----- Information shown

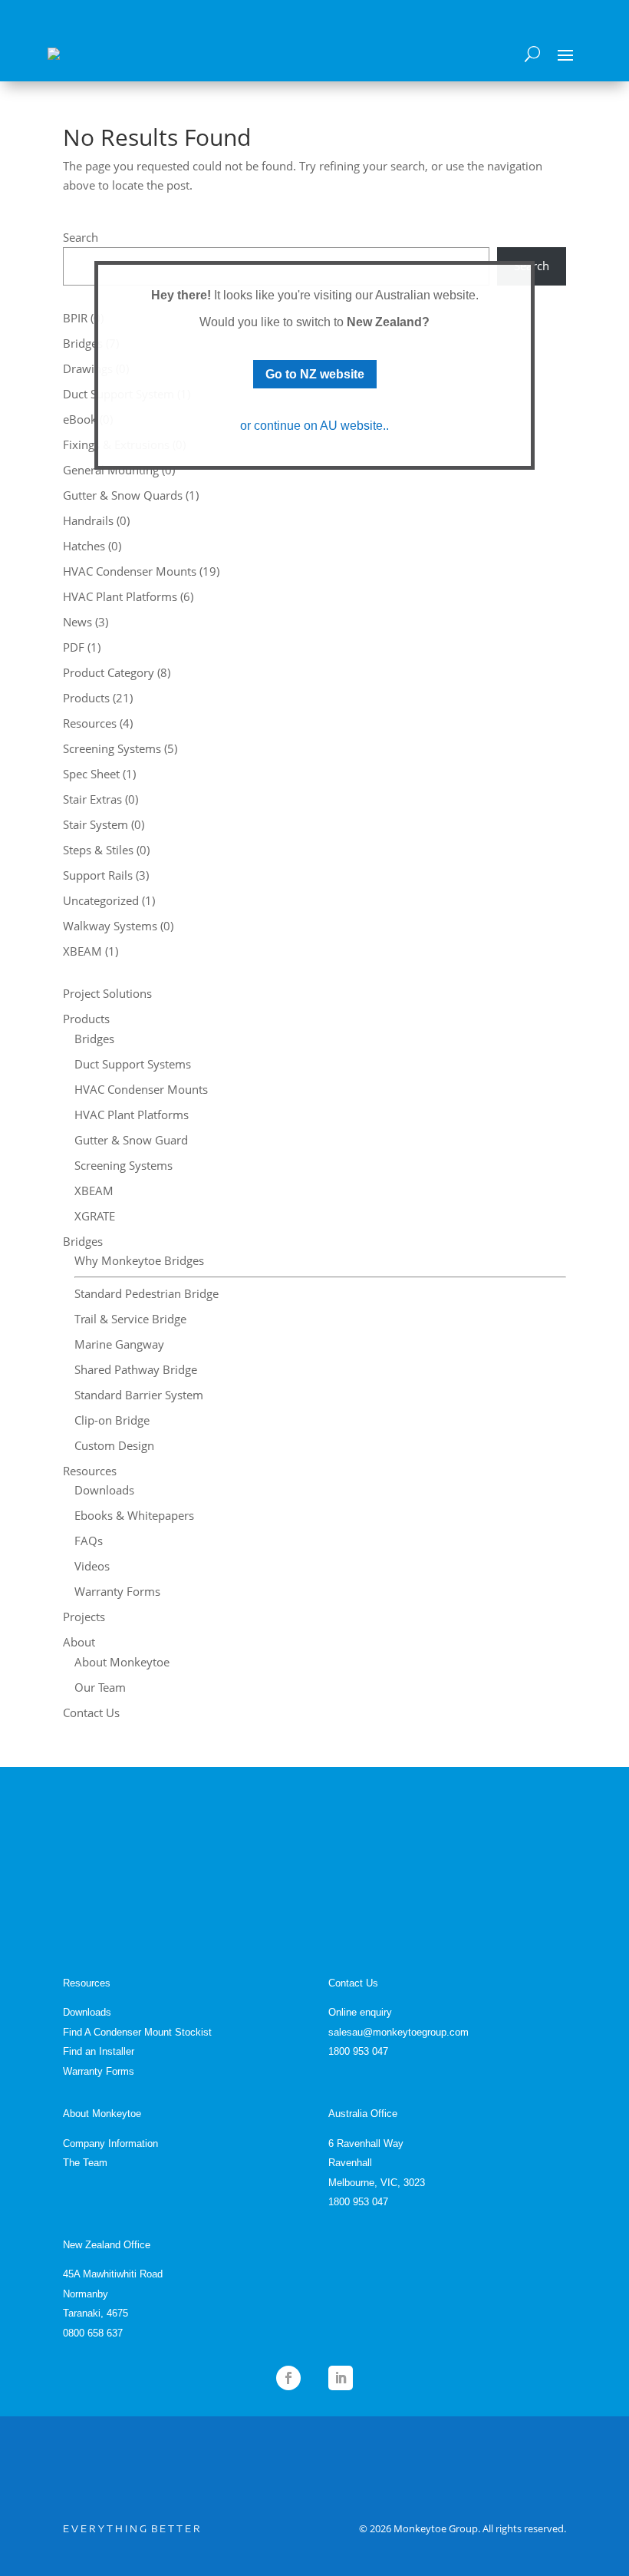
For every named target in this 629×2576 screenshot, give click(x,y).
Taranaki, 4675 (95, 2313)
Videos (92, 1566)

----------
----- Information shown

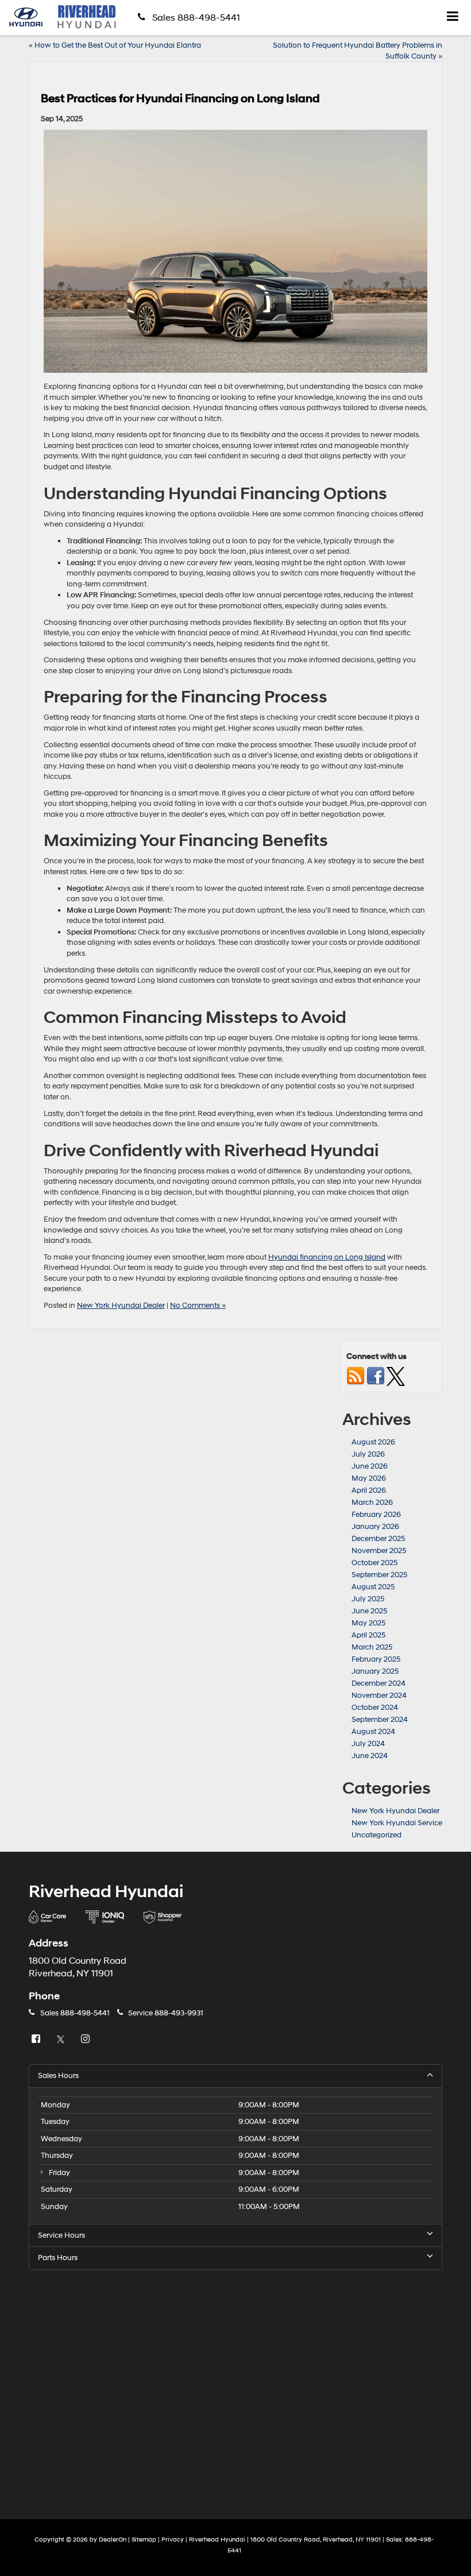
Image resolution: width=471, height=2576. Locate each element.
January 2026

----------

Within the listing above, locate the line containing "For every named" and the line containing "Videos (92, 1566)". Reproduce those two lines and all lines between them exactly, with nothing added.

For every named target in this 629×2576 screenshot, give click(x,y).
Taranaki, 4675 (95, 2313)
Videos (92, 1566)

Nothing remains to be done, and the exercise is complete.